Où sont passés les masques ? Pour tenter de répondre à cette question lancinante, quatre ex-ministres de la Santé vont être entendus cette semaine par la commission d’enquête de l’Assemblée nationale sur la gestion de la crise du coronavirus, à commencer par Agnès Buzyn ce mardi 29 juin.

Attendue au tournant après avoir quitté son poste mi-février, Buzyn sera suivie mercredi par Marisol Touraine (ministre de 2012 à 2017) et Roselyne Bachelot (2007-2010), avant que Xavier Bertrand (2005-2007 puis 2010-2012) ferme le bal jeudi.

Une question sera au coeur des débats : qui est responsable de l’évaporation du stock stratégique d’Etat de masques de protection ? En avril 2010, il se montait à 1 milliard de masques chirurgicaux et 700 millions de masques FFP2, plus protecteurs, a indiqué le 24 juin à la commission d’enquête Didier Houssin, directeur général de la Santé (DGS) de 2005 à 2011. Mais début 2020, ce stock s’était réduit à 117 millions de masques chirurgicaux pour adultes, 40 millions de masques pédiatriques, et plus aucune réserve de FFP2.

Les stocks de masques
Ces deux dernières semaines, la commission d’enquête a entendu tous les DGS, c’est-à-dire les numéros 2 du ministère, de la période 2003 à 2011. C’est maintenant au tour de l’étage supérieur. La première ex-ministre interrogée sera Agnès Buzyn, mardi à partir de 17H00.

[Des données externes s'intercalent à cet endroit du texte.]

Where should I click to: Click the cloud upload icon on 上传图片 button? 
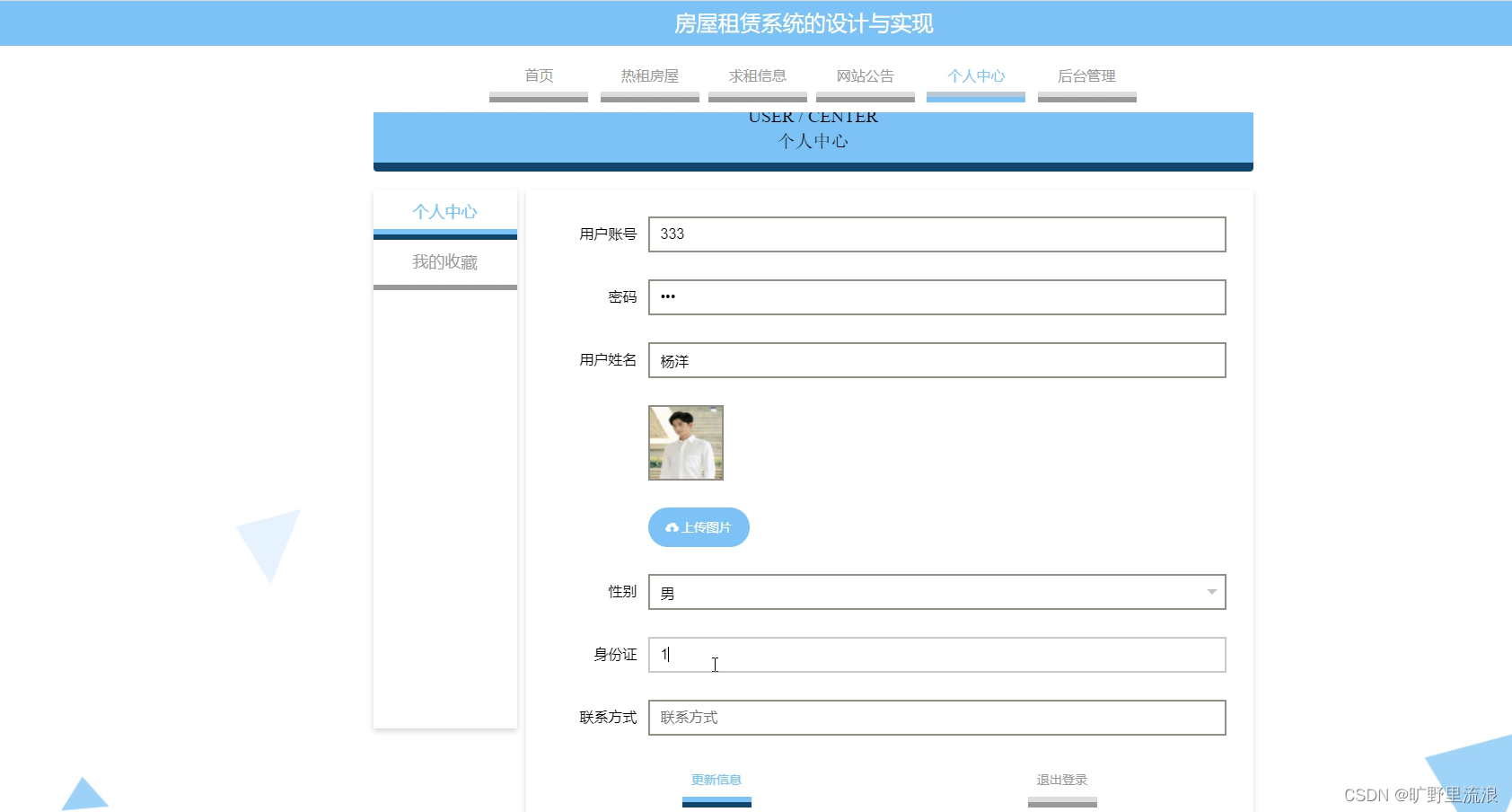672,527
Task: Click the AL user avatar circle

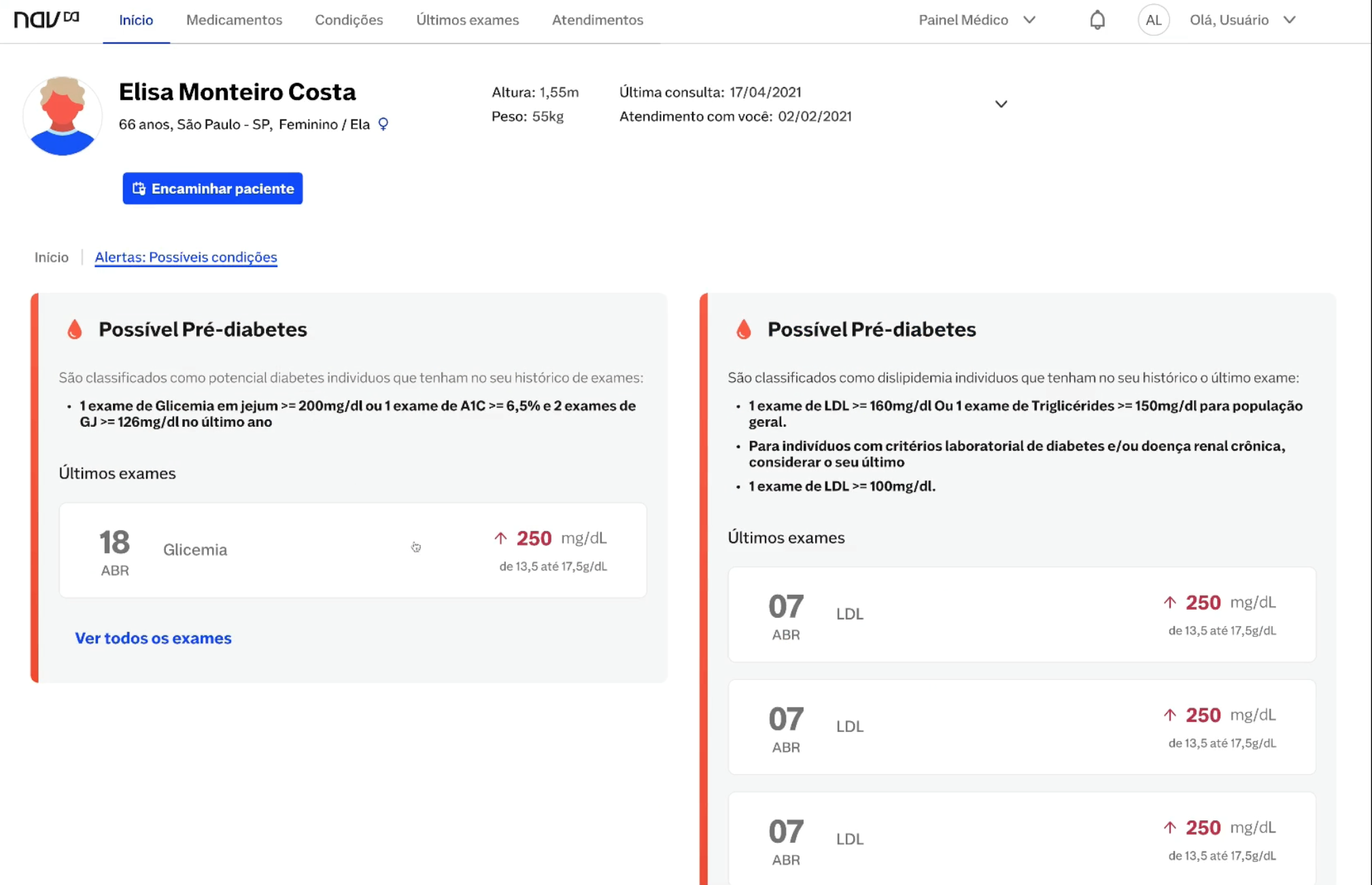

Les députés s’étaient montrés peu satisfaits des réponses de l’actuel DGS, Jérôme Salomon, le 16 juin, lors de la première audition (vidéo ci-dessous).

Ils auront donc sûrement à coeur d’interroger Buzyn sur les suites données à un courrier de l’agence sanitaire Santé publique France, qui recommandait en 2018 de reconstituer le stock de masques à hauteur d’un milliard d’unités.

Ce courrier avait été adressé au DGS fin septembre 2018. En octobre, Jérôme Salomon avait donné l’ordre de commander seulement 100 millions de masques. La commande n’a ensuite été effectivement passée qu’en juillet 2019 : seuls 32 millions de masques sont arrivés au cours de l’année 2019, le reste n’étant reçu qu’en février dernier, alors que l’épidémie de Covid-19 venait d’atteindre la France.

“J’aurai l’occasion de m’expliquer”
“Il y a eu des choix délibérés qui ont été faits par le directeur général de la Santé et par un certain nombre de responsables en place sur la diminution de ces masques”, a accusé cette semaine le chef de file des députés LR, Damien Abad.

Agnès Buzyn sera d’autant plus attendue qu’on lui a souvent reproché d’avoir quitté le ministère précipitamment. Elle avait cédé la place à Olivier Véran le 16 février, en pleine montée du risque épidémique, pour être candidate LREM aux élections municipales à Paris.

Un mois plus tard, juste après ses résultats décevants au premier tour, ses propos dans Le Monde le 17 mars avaient provoqué un tollé. Elle avait qualifié le scrutin de “mascarade” et assuré qu’elle “savai(t) que la vague du tsunami était devant nous” au moment de son départ du ministère.

Elle s’était ensuite excusée fin mai d’avoir employé le mot “mascarade”. “J’aurai l’occasion de m’expliquer”, avait-elle promis, en disant compter pour cela sur “les commissions d’enquête”.

Bachelot et H1N1
Lors des auditions, le précédent de la pandémie de grippe H1N1 en 2009 sera dans toutes les têtes puisqu’il pourrait avoir influencé certains choix qui ont amené à la situation actuelle.

A l’époque, Roselyne Bachelot avait été très critiquée pour avoir commandé trop de vaccins (94 millions de doses, dont seulement 6 millions avaient été utilisées) face à une pandémie finalement moins grave que redoutée.

“Nous avons été critiqués pour avoir été trop dépensiers” et cela a “selon moi joué un rôle majeur dans l’affaiblissement de la préparation au risque pandémique”, a assuré Didier Houssin lors de son audition.

Ironie du sort, l’épidémie de Covid-19 a signé le retour en grâce de Mme Bachelot, en qui l’opinion veut aujourd’hui voir l’incarnation d’un principe de précaution oublié par ses successeurs.